Recent advances in artificial intelligence (AI)—particularly deep learning-have shown transformative potential in medical image analysis. Neural network models, especially convolutional neural networks (CNNs), have demonstrated exceptional performance in tasks such as tumor detection, classification, and molecular typing of various tumors11,12,13. By learning complex hierarchical patterns in large-scale medical data, AI-based models can augment pathologists’ diagnostic capabilities14,15, offering improvements in efficiency, accuracy, and reproducibility16,17. Notably, deep learning has already shown potential in clinical applications such as breast cancer18, lung cancer19, and colorectal cancer20. Our previous work further validated the feasibility of this approach by successfully predicting Epstein–Barr virus (EBV) status in gastric cancer from histopathological images, achieving an AUROC between 0.895 and 0.96921.

In current clinical practice, definitive diagnosis of G-NEC typically integrates morphological assessment with immunohistochemistry and, where necessary, molecular profiling22,23,24. However, these conventional approaches may overlook subtle but discriminative image-based features that are amenable to computational detection. In the present study, we present G-NECNet, a deep learning-based diagnostic model designed for the image-based identification of G-NEC. Our aim was to develop a robust, scalable tool that can serve as a rapid, low-cost screening solution to aid pathologists in the differential diagnosis of gastric tumors. By improving diagnostic accuracy and reducing dependence on resource-intensive techniques, G-NECNet has the potential to streamline clinical workflows and enhance precision oncology efforts for patients with gastric cancer.

Methods

Study participants

For comprehensive patient representation and generalizability of our findings, we employed three distinct pathological image datasets to develop an automated tumor detector for histological images of G-NEC. We included biopsy and surgical specimens from G-NEC patients and surgical specimens from GC patients collected between the retrospective study period from 2013 to 2023.
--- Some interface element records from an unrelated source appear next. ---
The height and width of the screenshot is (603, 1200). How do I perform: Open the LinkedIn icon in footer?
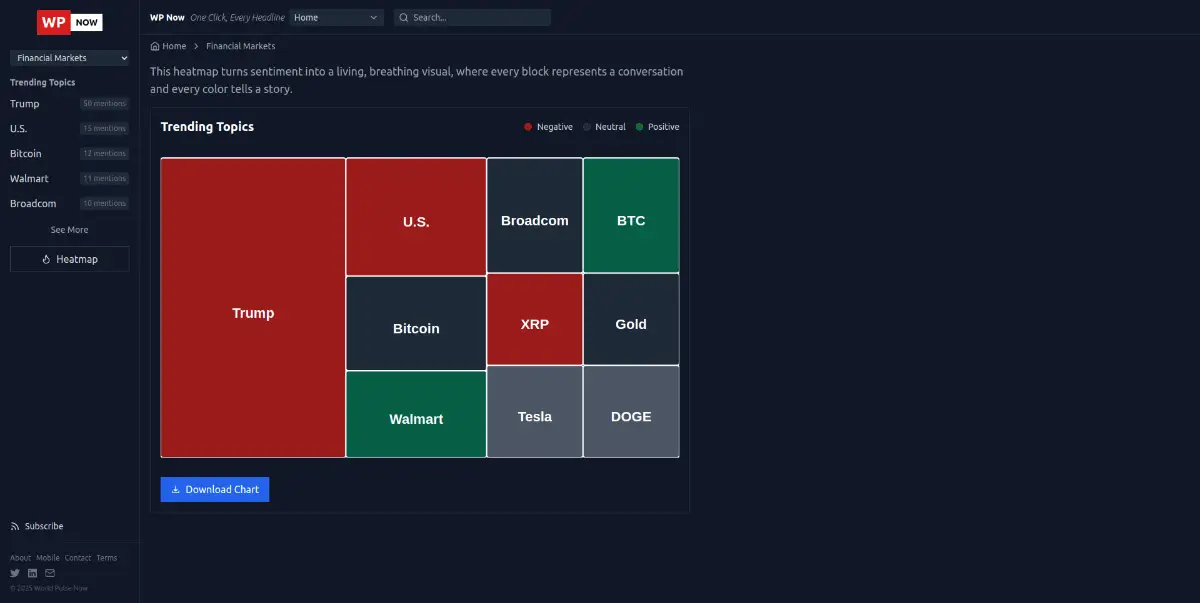pos(32,573)
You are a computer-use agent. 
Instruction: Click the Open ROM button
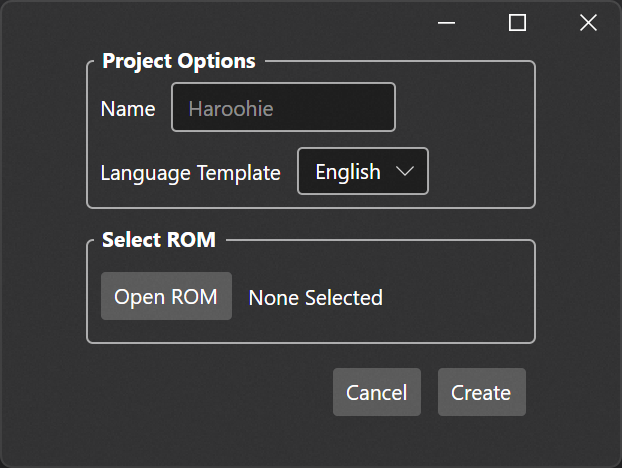pyautogui.click(x=166, y=296)
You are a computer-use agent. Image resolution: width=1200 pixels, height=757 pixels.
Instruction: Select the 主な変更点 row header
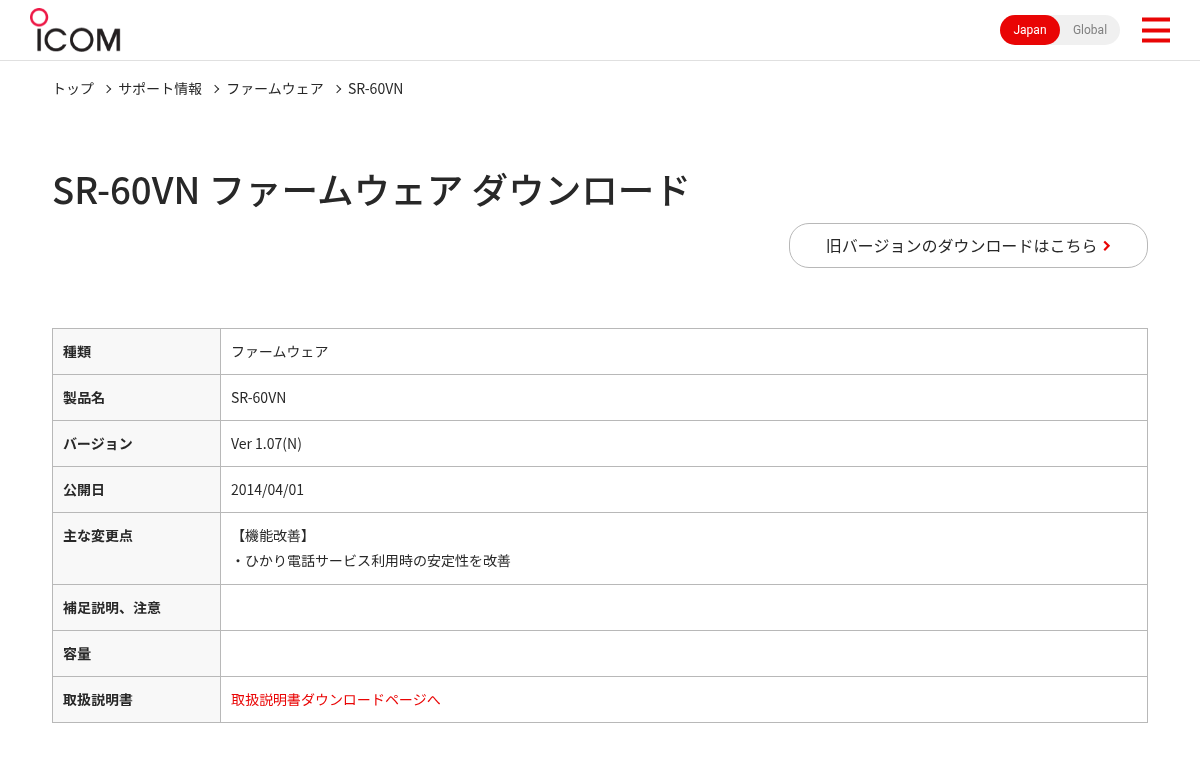(x=137, y=549)

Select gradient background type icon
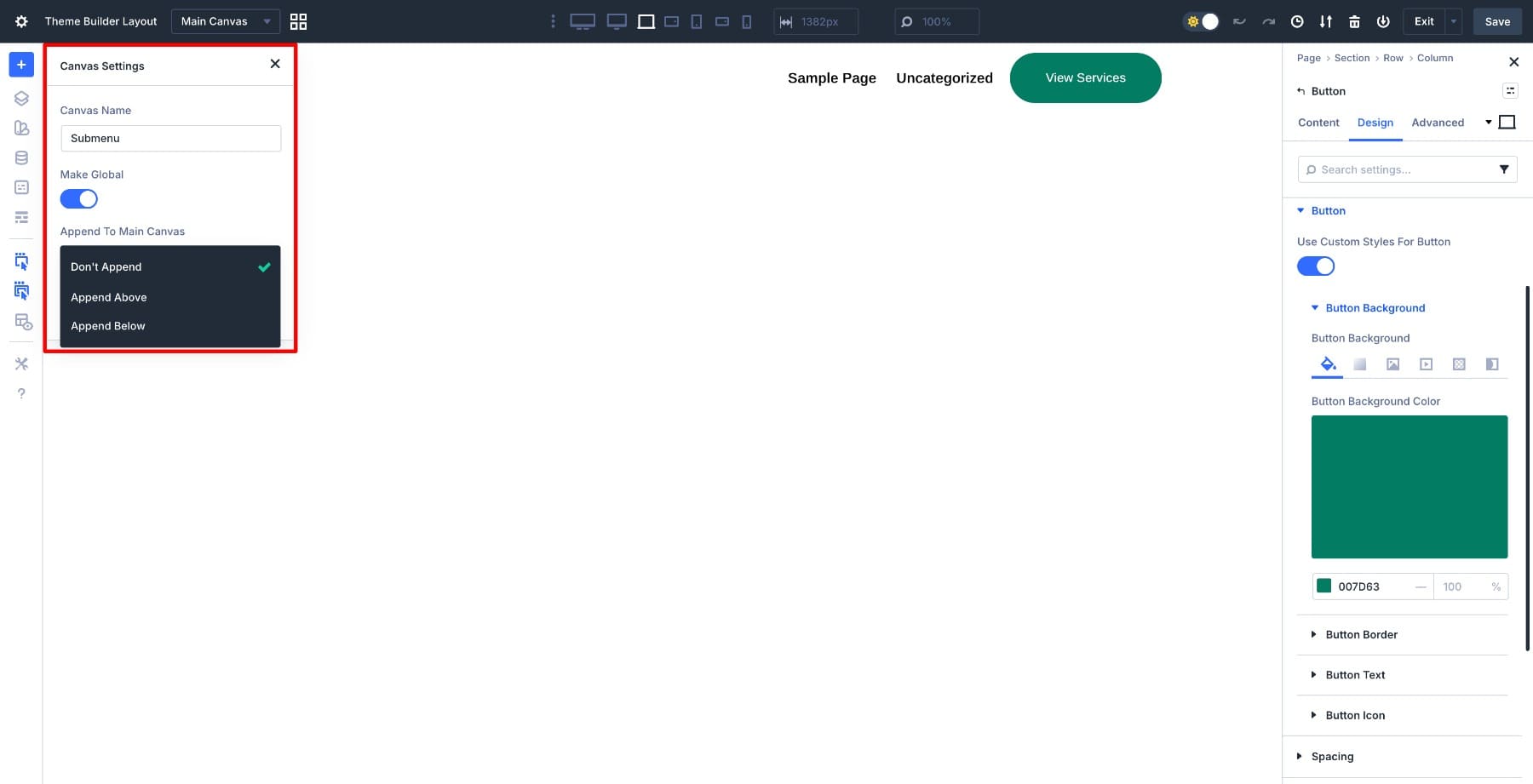(x=1360, y=364)
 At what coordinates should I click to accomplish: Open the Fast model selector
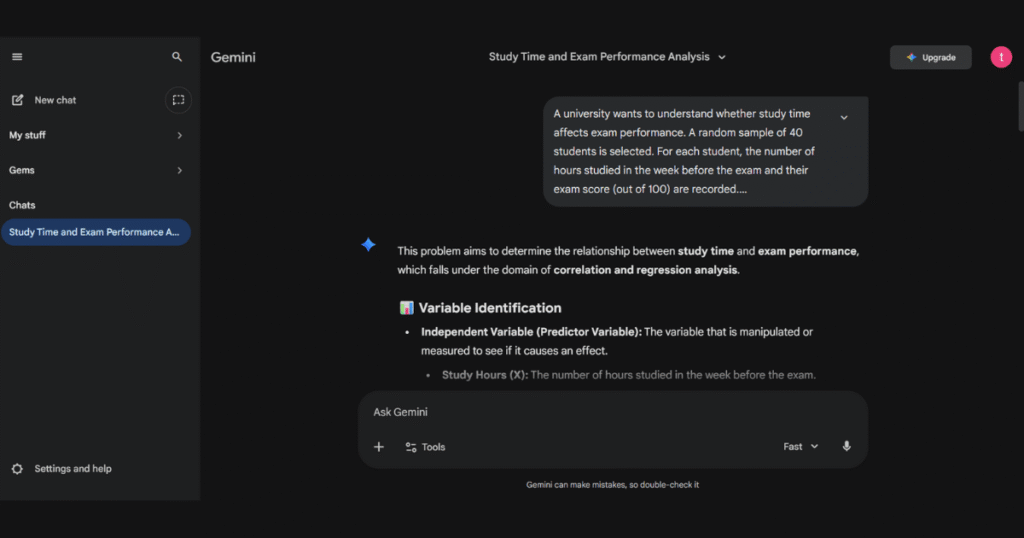tap(800, 447)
Slides from patients younger than 18 years of age and the unsatisfactory slides were excluded. These datasets included the Internal cohort sourced from the Sun Yat-sen University Cancer Center (SYSUCC), the External-cohort sourced from the Sixth Affiliated Hospital of Sun Yat-sen University (SYSU-6th Hospital), and the Consultation-cohort from an external consultation database. Although SYSUCC and SYSU-6th Hospital are affiliated with Sun Yat-sen University, they are independent institutions with separate patient registries, and no patient overlap occurred across any cohorts or subsets. The Internal cohort encompassed all available slides from G-NEC patients, alongside randomly selected slides from all gastric cancer (GC) patients within the same medical center. Notably, this cohort was randomly partitioned into two subsets, one allocated for model training (Training Cohort) and the other for model testing (Internal test cohort). The External-cohort and Consultation-cohort involved the random inclusion of G-NEC patients to ensure diverse representation. All histopathological diagnoses were independently reviewed and confirmed by two board-certified gastrointestinal pathologists according to the 2022 WHO Classification of Tumors of the Digestive System (WHO 5th Edition)25. To ensure diagnostic purity, we excluded the following categories: (1) gastric neuroendocrine tumors (G-NET, grades 1 and 2); (2) mixed neuroendocrine-non-neuroendocrine neoplasms (MiNEN); (3) other rare histologic subtypes such as lymphoma, gastrointestinal stromal tumor (GIST), and metastatic tumors; (4) non-neoplastic gastric lesions (e.g., chronic gastritis, ulcer, or hyperplasia). Ethical approval for this study was obtained from the Institutional Review Board of Sun Yat-Sen University Cancer Center (project number: B2022-614). Informed consent was waived due to the retrospective nature of the study, with patients not directly recruited for the research.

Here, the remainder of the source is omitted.